The screen -- which has 42 seats around four metres (13 feet) below street level -- reopened in June, its program of upcoming screenings displayed on a backlit board above the newly added words "cinema shelter".
"It's a literal cinema shelter since it's located in a basement," Ilko Gladshtein, a partner in the business, told AFP at the recent launch of its program of Ukrainian classics.
The theatre, which first opened in 2019, has always been underground -- but while this was once an unremarkable aspect of its architecture, Gladshtein says it has become a "unique selling point".
"KINO42 is the safest cinema in Kyiv right now. We don't interrupt screenings during air raids," he told AFP.
- Sold out -
The 37-year-old film festival manager and movie producer has been surprised by the size of the evening audiences, although the schedule has been bumped forward to accommodate an 11:00 pm wartime curfew.
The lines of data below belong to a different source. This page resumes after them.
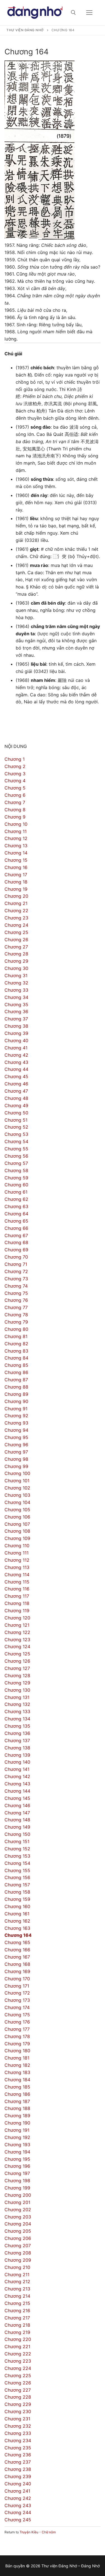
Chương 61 (15, 1192)
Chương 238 (17, 2469)
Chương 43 (16, 1062)
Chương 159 (17, 1899)
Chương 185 (17, 2087)
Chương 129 (17, 1683)
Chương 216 (17, 2310)
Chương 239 (17, 2476)
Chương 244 (17, 2512)
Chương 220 (17, 2339)
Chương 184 (17, 2079)
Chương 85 (16, 1365)
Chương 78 (16, 1314)
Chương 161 (16, 1913)
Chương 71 (15, 1264)
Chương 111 (16, 1553)
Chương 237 (17, 2462)
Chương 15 (15, 860)
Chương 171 (16, 1986)
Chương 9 (14, 817)
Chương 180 (17, 2050)
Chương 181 (16, 2058)
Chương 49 (16, 1105)
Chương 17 (15, 874)
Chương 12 (15, 838)
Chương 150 (17, 1834)
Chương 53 (16, 1134)
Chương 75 (16, 1293)
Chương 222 (17, 2354)
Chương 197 (17, 2173)
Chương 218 (17, 2325)
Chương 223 (17, 2361)
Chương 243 (17, 2505)
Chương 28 (16, 954)
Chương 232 (17, 2426)
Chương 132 (17, 1704)
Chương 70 (16, 1257)
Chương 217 (17, 2318)
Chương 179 (17, 2043)
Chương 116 (16, 1589)
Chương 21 (15, 903)
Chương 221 (17, 2346)
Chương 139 (17, 1755)
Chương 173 (17, 2000)
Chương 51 (15, 1120)
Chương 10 (15, 824)
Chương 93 (16, 1423)
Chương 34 (16, 997)
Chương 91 (15, 1408)
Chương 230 (17, 2411)
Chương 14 (15, 853)
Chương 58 (16, 1170)
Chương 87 (16, 1379)
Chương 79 (16, 1322)
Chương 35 (16, 1004)
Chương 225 (17, 2375)
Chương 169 (17, 1971)
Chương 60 (16, 1184)
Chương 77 (16, 1307)
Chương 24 (16, 925)
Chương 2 (14, 766)
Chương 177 (17, 2029)
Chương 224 (17, 2368)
"June is a tough month for film distribution, but I can see that people are hungry for films. We've held three charity screenings and sent around $1,000 to the Ukrainian army," he said.
"It gives us the confidence to know not only that we are entertaining people, but also that we are doing something important for the troops on the front."
Unlike multiplexes that screen the big Hollywood releases of the day, KINO42 has always prioritised Ukrainian cinema, and preserving the country's cultural identity has become especially important since the invasion.
The venue has teamed up with the Dovzhenko Centre, the nation's biggest film archive, and has expanded from one weekly screening to three, all sold out.
At a launch event on Thursday last week KINO42 put on "Odd, Bizarre and Fantastic," a series of animated shorts from the 1980s and '90s, with tickets all snapped up three days before the screening.
Stanislav Bitiutskiy, a 38-year-old researcher at the Dovzhenko Centre, says every social or political cataclysm forces a nationwide reckoning over Ukrainian identity.
"It first happened during the Maidan revolution," he told AFP, describing the aftermath of the deadly 2014 clashes between protesters and security forces that led to the overthrow of President Viktor Yanukovych.
"Now, once again, we need to redefine our identity by means of art."
- 'Another reality' -
A little further down the street, the much larger above-ground Zhovten picture house -- which is nearly a century old -- was among the first of Kyiv's reopened venues.
The multi-screen playhouse sold out a 400-seat auditorium on the launch night of its Ukrainian classics program with a showing of Sergey Paradzhanov's 1965 opus, "Shadows of Forgotten Ancestors."
"We wanted to support the country's economy as well as people's psychological wellbeing," said its director Yulia Antypova, 46.
"Psychologists say that this kind of mental decompression, and the opportunity to escape to another reality, are extremely important."
Here, the possibility of missile strikes is a constant threat.
Zhovten interrupts screenings for 20 minutes when the sirens begin and asks audiences to get to a nearby shelter.
If the alert lasts longer, the screening is cancelled and the customers are asked to come back with their tickets another day.
The return to the silver screen has been gradual, with ticket sales about 30 percent of pre-war figures.
Attendance drops every time a Russian missile slams into a civilian area.
"The human psyche is quite resilient though," says Antypova. "In a few days, attendance recovers -- until the next strike."